ついつい試食してしまうと、押しの強い店員さんに負けて、
3人で食べきれないほど食料のお土産を大地は修学旅行で買ってきてしまい、
ご近所を呼んでお菓子パーティーを開いたりしたなど。
話題もつきてきたところに、哲が何かを決心したかの顔で
「明日、有給休暇で仕事休んだから。」
母の詩織は前から知っているようで、微笑んでいた。
驚いたのは大地のほうだった。哲は前から、
行事に参加する父親じゃなかった。
たまに大会に応援に来てくれるものの、
わざわざ体験した出来事を詩織から、
哲に話すといった感じであった。とっさの出来事に大地は困惑してしまった。
「別にわざわざ卒業式のために仕事休む必要なんかないよ。」
「でもなぁ・・・ほら、大地、明日代表でもらうしな。」
哲は恥ずかしそうに言っていた。
今思うとなんでだか、わからない、でも知らぬ間に大地の口から言っていた。
「来なくていいから。卒業式なんか特別でもなんでもないよ。
ほんとに来なくていいから。」
強い口調だった。来て欲しくない理由なんかない。
まして自分の息子が代表で出るとするなら、
親は誇りに思うだろう。
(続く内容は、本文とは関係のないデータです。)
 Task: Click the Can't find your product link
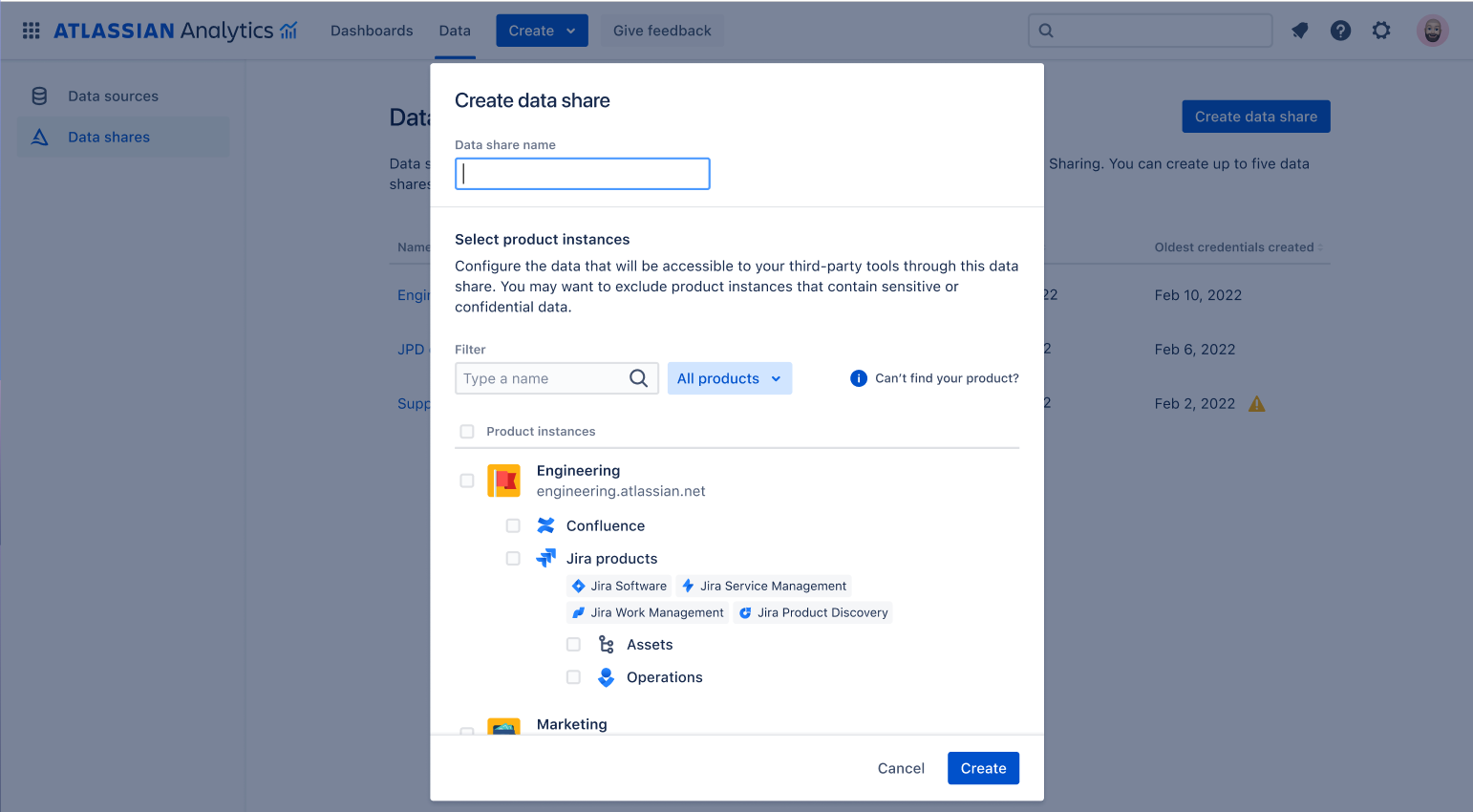pos(947,378)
ほんとは来て欲しい。
でも素直になれなかった・・父さん譲りの不器用で。
結局ひとことのゴメンも言わずその日は過ぎてしまった。
卒業証書を持って通いなれた道を友達と帰る。
帰ったら父さんに謝ろう。
そして自分が今日代表として胸張って
うまくやれたことを言おう・・そう大地は決意していた。
次第に自分の家へと近づくにつれて心臓の音が聞こえてくる。
「ただいま。」
いつもと変わらぬ声で精一杯言った。
すると入ると同時にクラッカーが鳴った。
「大地、卒業おめでとう。俺にも卒業証書見せてくれないか。」
いつもの明るい父さんの姿があった。
そっとケースからとりだして広げて渡そうとした時に言おうと思った。
「父さん、ゴメン。つまんない意地はって。
俺の姿、父さんに1番見せたかったんだよ。」
広げて渡そうとしたとき、出てきたのは声ではなかった。
瞳から大粒の涙が零れ落ちた。
「大地、ここで泣くなよ。普通はみんなの前で泣いてくるんだぞ。」
今では大きくなった大地の姿が、急に小さくなった。
そこには小さな子供の頃に感じた大きな父の姿があった。